"Wir haben eine klare Vorstellung vom Spiel," sagte Cheftrainer Urs Fischer. Dies gilt insbesondere für Josip Juranović, der nicht nur defensiv steht, sondern auch offensiv Akzente setzt. Er hat sich als unverzichtbar erwiesen, indem er auf der rechten Abwehrseite für Stabilität sorgt. Wenn Juranović den Ball hat, verlagert sich die Formation fast sofort in ein 3-1-4-2-System, das kreativen Druck auf die gegnerische Abwehr ausübt.

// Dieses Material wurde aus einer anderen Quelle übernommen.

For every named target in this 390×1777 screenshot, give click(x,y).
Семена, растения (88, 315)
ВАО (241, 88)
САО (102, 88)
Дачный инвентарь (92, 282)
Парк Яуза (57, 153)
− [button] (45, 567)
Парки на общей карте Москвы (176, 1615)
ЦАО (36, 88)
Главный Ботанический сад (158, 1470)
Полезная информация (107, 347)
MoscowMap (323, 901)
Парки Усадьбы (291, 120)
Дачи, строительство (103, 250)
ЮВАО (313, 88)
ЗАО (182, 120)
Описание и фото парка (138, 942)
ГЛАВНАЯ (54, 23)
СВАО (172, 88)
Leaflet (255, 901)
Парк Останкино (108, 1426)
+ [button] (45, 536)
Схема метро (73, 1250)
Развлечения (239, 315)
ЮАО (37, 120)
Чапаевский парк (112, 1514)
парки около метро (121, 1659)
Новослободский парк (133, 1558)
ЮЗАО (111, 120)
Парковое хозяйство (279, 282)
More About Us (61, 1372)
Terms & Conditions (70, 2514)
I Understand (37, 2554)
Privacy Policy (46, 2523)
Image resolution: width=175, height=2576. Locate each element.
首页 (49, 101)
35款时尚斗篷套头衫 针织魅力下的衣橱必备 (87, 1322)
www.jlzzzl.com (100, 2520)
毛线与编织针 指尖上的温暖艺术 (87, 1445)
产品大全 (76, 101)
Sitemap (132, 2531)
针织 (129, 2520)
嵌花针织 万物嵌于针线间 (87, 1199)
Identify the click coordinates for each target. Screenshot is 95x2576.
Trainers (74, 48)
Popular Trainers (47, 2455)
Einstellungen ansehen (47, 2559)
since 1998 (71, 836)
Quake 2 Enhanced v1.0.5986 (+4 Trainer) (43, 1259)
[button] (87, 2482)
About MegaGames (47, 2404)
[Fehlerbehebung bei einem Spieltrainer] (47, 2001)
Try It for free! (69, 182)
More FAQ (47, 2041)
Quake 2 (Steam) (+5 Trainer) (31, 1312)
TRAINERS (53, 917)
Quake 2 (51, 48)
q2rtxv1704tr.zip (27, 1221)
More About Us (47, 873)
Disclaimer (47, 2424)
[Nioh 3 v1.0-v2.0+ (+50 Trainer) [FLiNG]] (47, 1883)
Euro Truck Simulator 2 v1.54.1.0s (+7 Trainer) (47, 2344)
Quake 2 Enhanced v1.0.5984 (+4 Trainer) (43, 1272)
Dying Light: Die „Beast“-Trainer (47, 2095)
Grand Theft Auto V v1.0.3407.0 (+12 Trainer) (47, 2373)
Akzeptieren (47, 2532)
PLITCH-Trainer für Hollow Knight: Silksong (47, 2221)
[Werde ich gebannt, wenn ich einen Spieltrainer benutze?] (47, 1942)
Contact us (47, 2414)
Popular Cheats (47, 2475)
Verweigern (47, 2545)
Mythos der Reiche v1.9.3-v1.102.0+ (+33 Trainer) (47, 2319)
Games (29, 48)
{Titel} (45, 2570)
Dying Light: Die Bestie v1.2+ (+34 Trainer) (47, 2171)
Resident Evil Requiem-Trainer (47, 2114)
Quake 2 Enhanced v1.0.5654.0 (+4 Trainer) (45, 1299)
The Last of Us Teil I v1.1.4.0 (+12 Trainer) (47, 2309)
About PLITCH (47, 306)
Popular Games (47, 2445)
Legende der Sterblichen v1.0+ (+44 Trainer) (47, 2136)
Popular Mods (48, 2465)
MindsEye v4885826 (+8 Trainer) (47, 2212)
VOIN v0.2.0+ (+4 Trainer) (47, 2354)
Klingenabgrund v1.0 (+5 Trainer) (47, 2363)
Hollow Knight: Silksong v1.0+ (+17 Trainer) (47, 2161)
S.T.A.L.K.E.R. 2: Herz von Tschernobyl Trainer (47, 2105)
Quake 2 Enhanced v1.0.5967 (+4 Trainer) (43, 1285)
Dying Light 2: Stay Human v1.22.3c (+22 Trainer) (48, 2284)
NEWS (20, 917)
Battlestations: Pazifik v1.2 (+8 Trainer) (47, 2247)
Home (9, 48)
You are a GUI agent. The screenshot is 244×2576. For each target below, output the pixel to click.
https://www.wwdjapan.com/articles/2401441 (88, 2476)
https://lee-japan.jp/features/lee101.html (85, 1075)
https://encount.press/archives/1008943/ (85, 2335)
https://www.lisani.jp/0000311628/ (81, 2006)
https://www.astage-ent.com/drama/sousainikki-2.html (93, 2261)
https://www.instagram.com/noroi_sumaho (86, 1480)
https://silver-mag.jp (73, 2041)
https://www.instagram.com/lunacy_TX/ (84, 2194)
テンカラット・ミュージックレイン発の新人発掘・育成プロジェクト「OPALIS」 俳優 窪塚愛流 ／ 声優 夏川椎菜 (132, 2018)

Bei den letzten Spielen, insbesondere gegen Bayer Leverkusen, war sein Einfluss unbestreitbar. Er half, mehrere gefährliche Angriffe einzuleiten und bedeutete eine ständige Bedrohung beim Aufbau. Dies war besonders wichtig, da Union oft für seine zähe Defensivarbeit gelobt wird. Juranović bringt die nötige Balance ins Team.

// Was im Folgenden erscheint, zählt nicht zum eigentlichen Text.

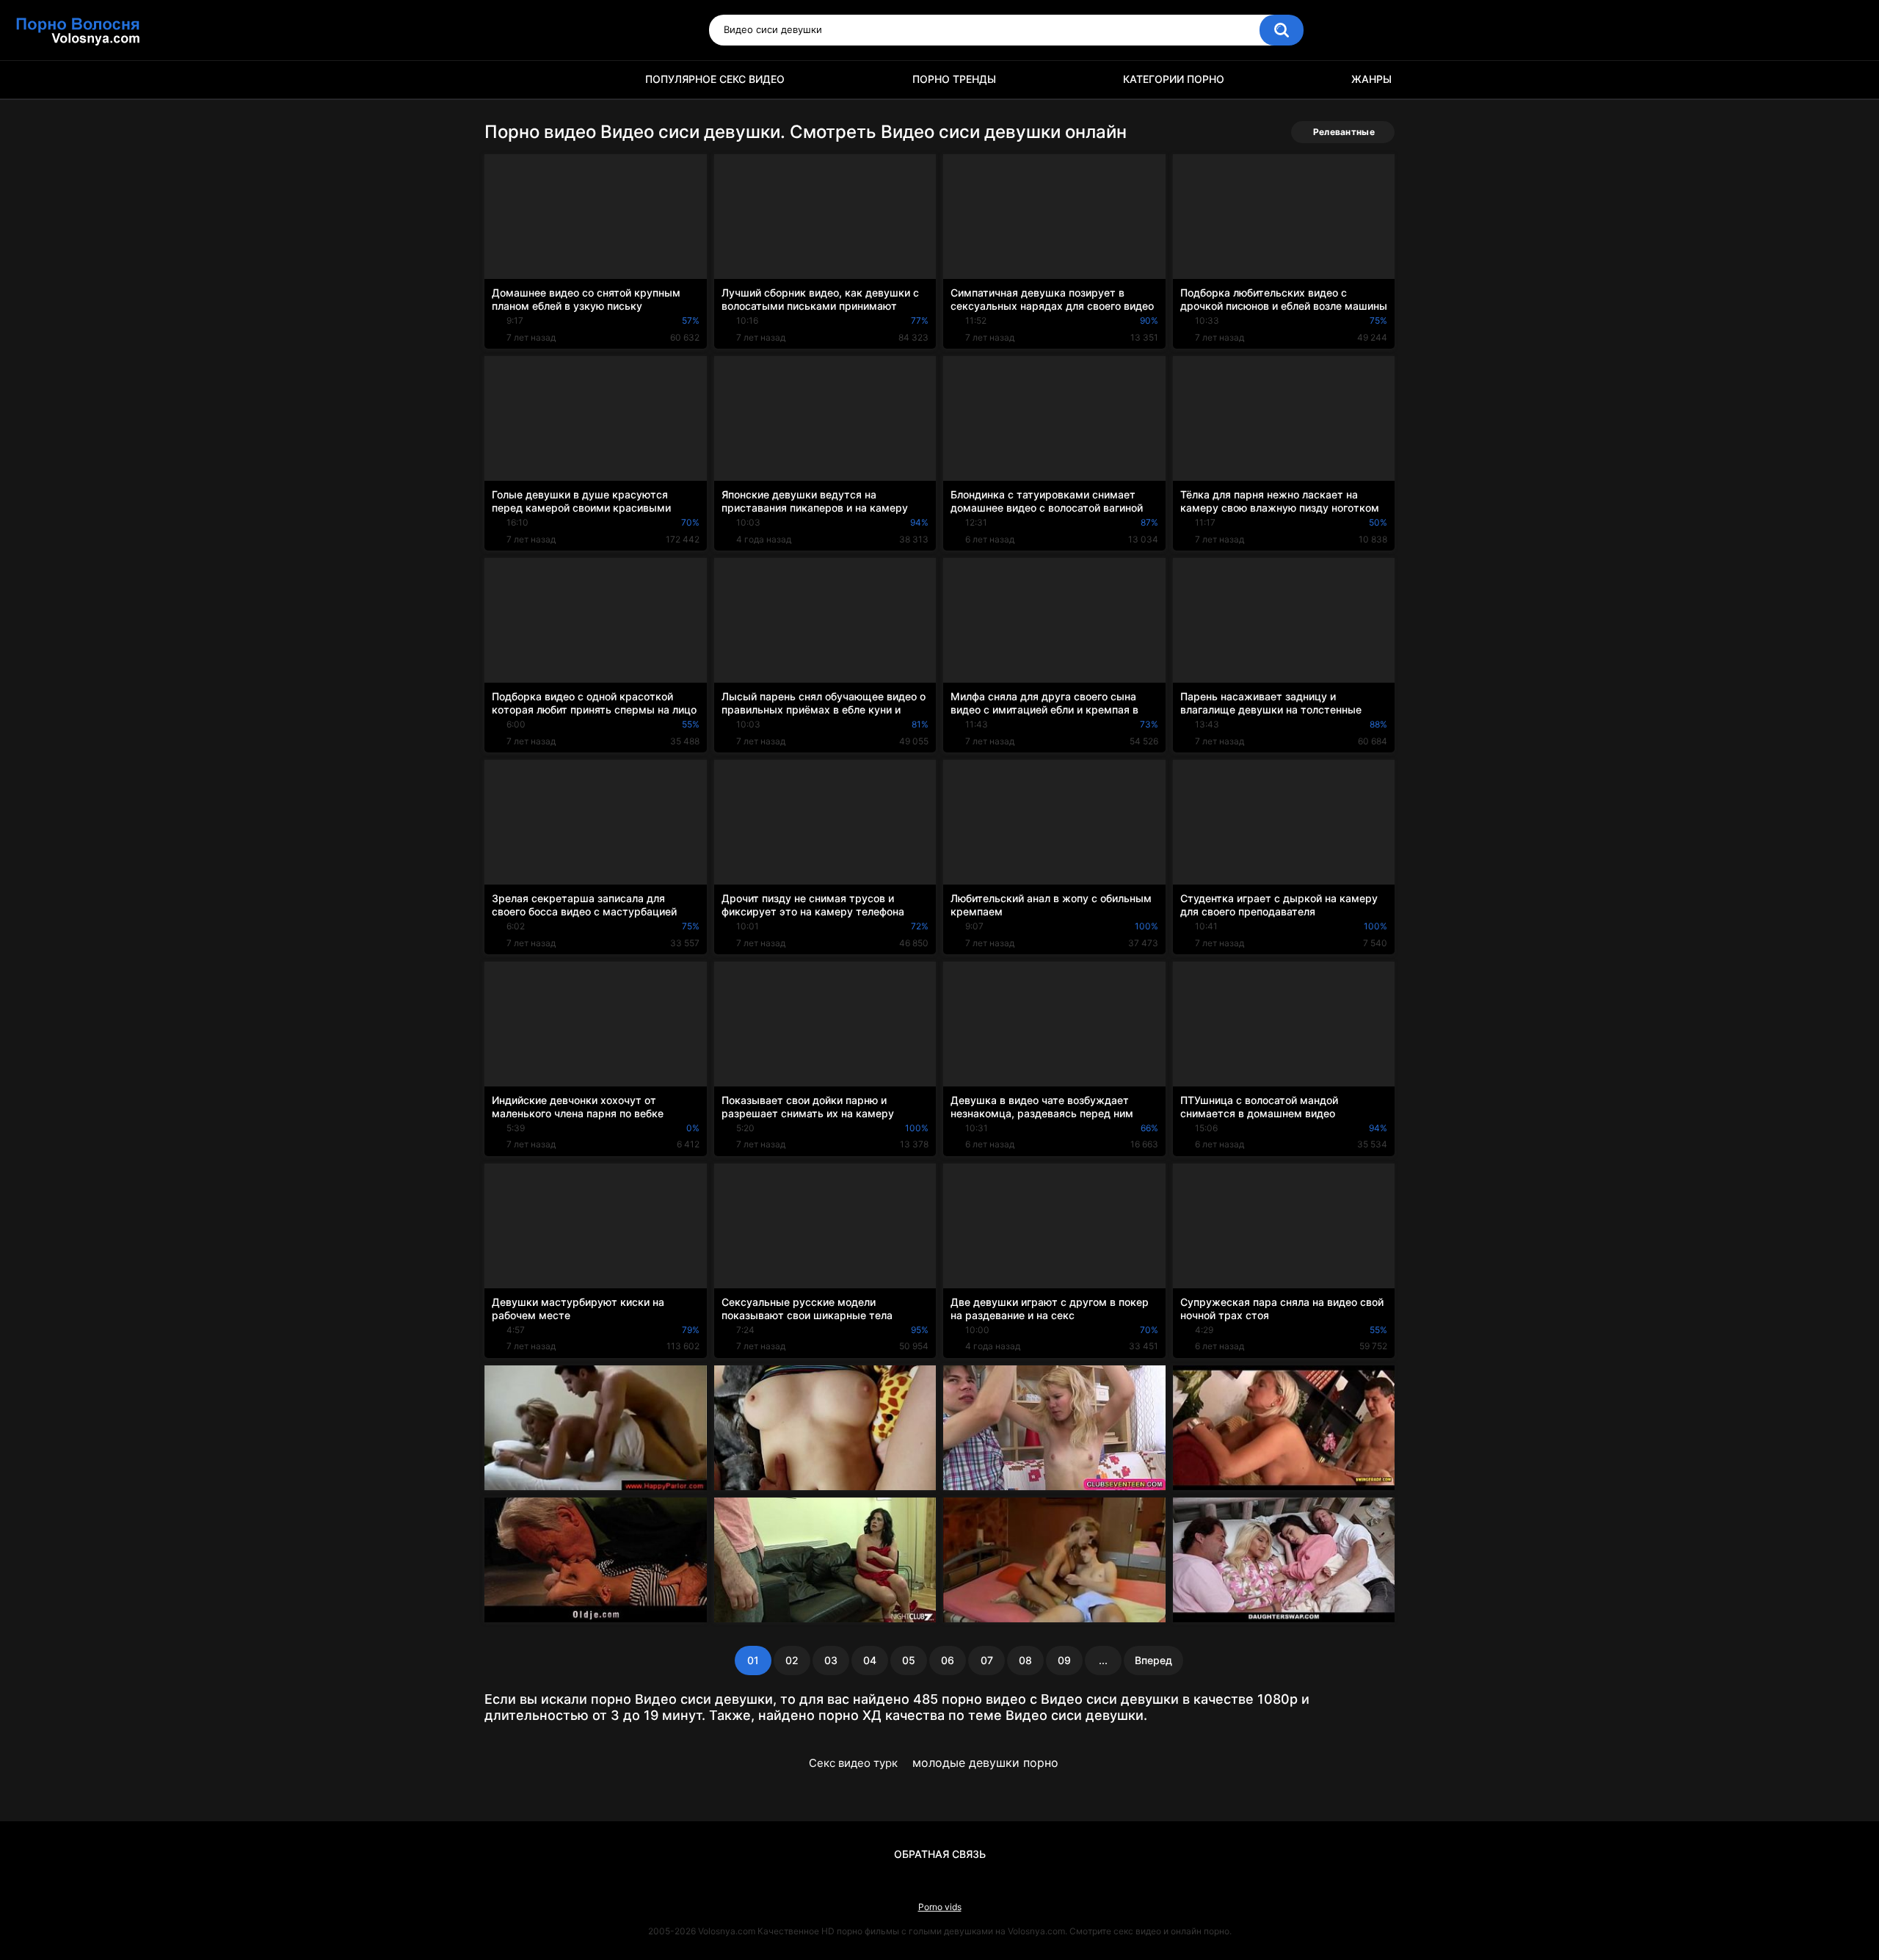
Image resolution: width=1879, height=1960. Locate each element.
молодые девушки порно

In den letzten drei Spielen hat Union zwei Siege und ein Unentschieden eingefahren. Die Statistiken zeigen, dass die Flügelspiele dank Juranovićs Schnelligkeit und Präzision erheblich zugenommen haben. Union wird flexibler und unberechenbarer. Dies macht sie schwer zu verteidigen und gibt ihren Gegnern Rätsel auf.

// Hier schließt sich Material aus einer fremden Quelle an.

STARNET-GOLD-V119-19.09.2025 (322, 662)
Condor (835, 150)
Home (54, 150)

Die Frage bleibt, wie lange Juranović seine Form halten kann. Mit der Rückkehr verletzter Spieler in den Kader könnte sich die Dynamik der Mannschaft ändern. Bis dahin wird er weiterhin eine Schlüsselrolle in Fischers Taktik einnehmen. Er hat bewiesen, dass er nicht nur ein Verteidiger ist, sondern ein strategischer Kopf für Union sein kann, während die Saison weitergeht.